If the deficit commission is serious, and our political leaders, are serious about structural reform to prevent fiscal catastrophe, we must tax sugared beverages.  As a primary cause of our obesity problems, they are one of the main drivers of our increasing health costs.  As David Leonhardt points out, you know an individual, much less an industry, knows its position is indefensible when it couches its defense in general appeals to abstract concepts and vague arguments.  Leonhardt: “The soda industry, of course, is fighting back with newspaper and radio advertisements, among other things. It says a tax would most hurt “hard-working, low- and middle-income families, elderly residents and those living on fixed incomes” and would destroy jobs. Ellen Valentino, an industry official, recently told The Washington Post that companies would spend “whatever it takes” to make their case.”

The facts against sugared beverages are nearly endless.  As a nation, we have tripled our consumption of these empty calories in three decades.  Soda is roughly 35% less expensive, in real terms, than in 1980.  (So are meat and cheese while fruit and vegetables have increased in price.)  Childbirths to obese women cost 20 times that of normal ones.  Sugared beverage, and processed food in general, is cheap because of subsidized corn.  There are a lot of approaches to solving this complex issue, but the easiest method is to raise a tax on beverages (soda, fake fruit juice, Yoohoo milk, etc.) that roughly accounts for the negative effects of sugared drinks.  As Leonhardt points out, our attitude now towards obesity will one day be viewed like we look at slavery or Prohibition now: “Someday, we will probably look back on our gallon-a-week soda habit the way we now look back on allowing children to ride without seat belts or listening to doctors who endorsed Camel cigarettes. We will wonder what we were thinking.”

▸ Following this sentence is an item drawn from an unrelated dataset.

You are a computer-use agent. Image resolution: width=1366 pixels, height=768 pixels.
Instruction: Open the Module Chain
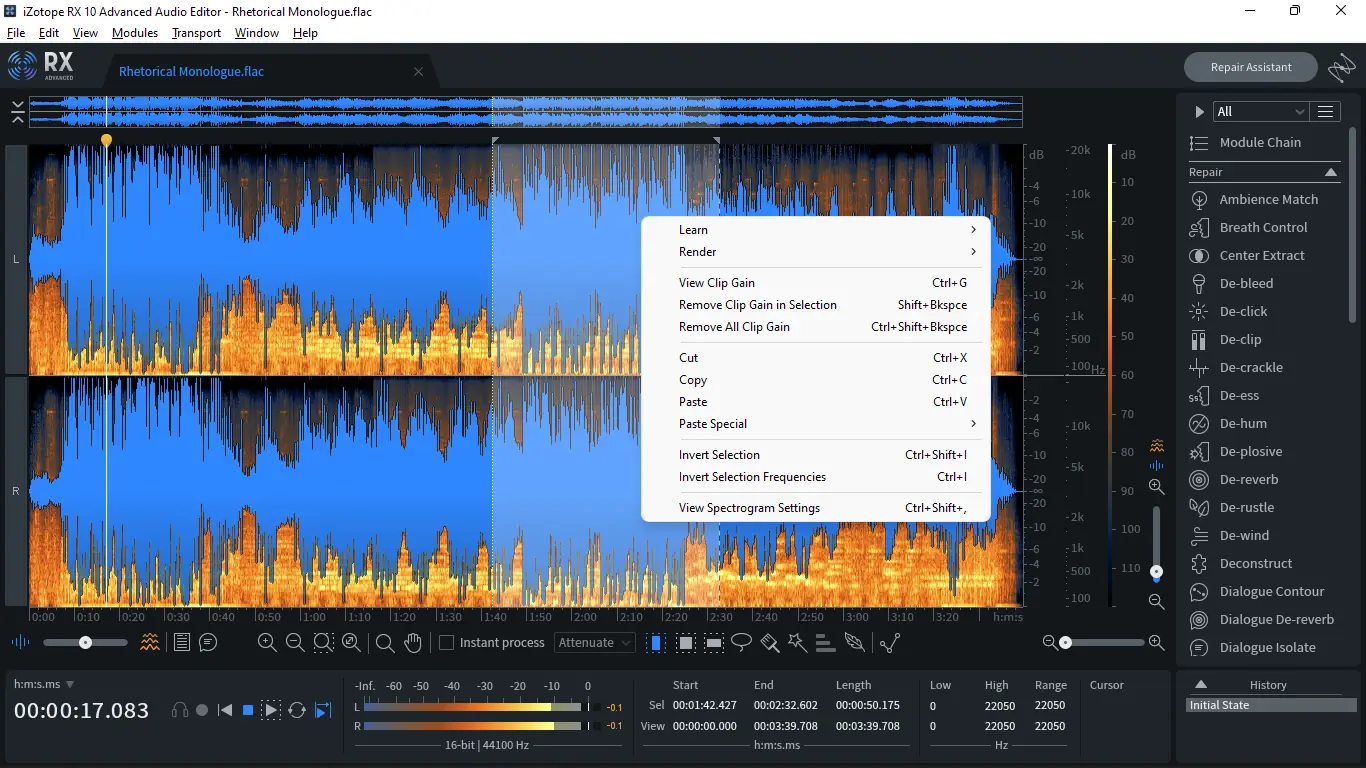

Later last year Leonhardt also wrote about a fat tax.  The Cleveland Clinic doesn’t hire smokers, and its chief executive wishes he could not hire obese people as well.  It sounds like a rude position these days, but so would have not supporting smoking 40 years ago.  It’s just not yet realized that sugar is addictive – so we consume more and more just to maintain our pace on the hedonic treadmill – and that the economic costs of someone’s obesity ($1,250 per year per family) negatively affects other people, just like smoking around non-smokers.  Leonhardt again: “The solutions to these problems are beyond the control of any individual. They involve a different sort of responsibility: civic — even political — responsibility. They depend on the kind of collective action that helped cut smoking rates nearly in half. Anyone who smoked in an elementary-school hallway today would be thrown out of the building. But if you served an obesity-inducing, federally financed meal to a kindergartner, you would fit right in.”

Until obesity is stigmatized like smoking, nothing will change.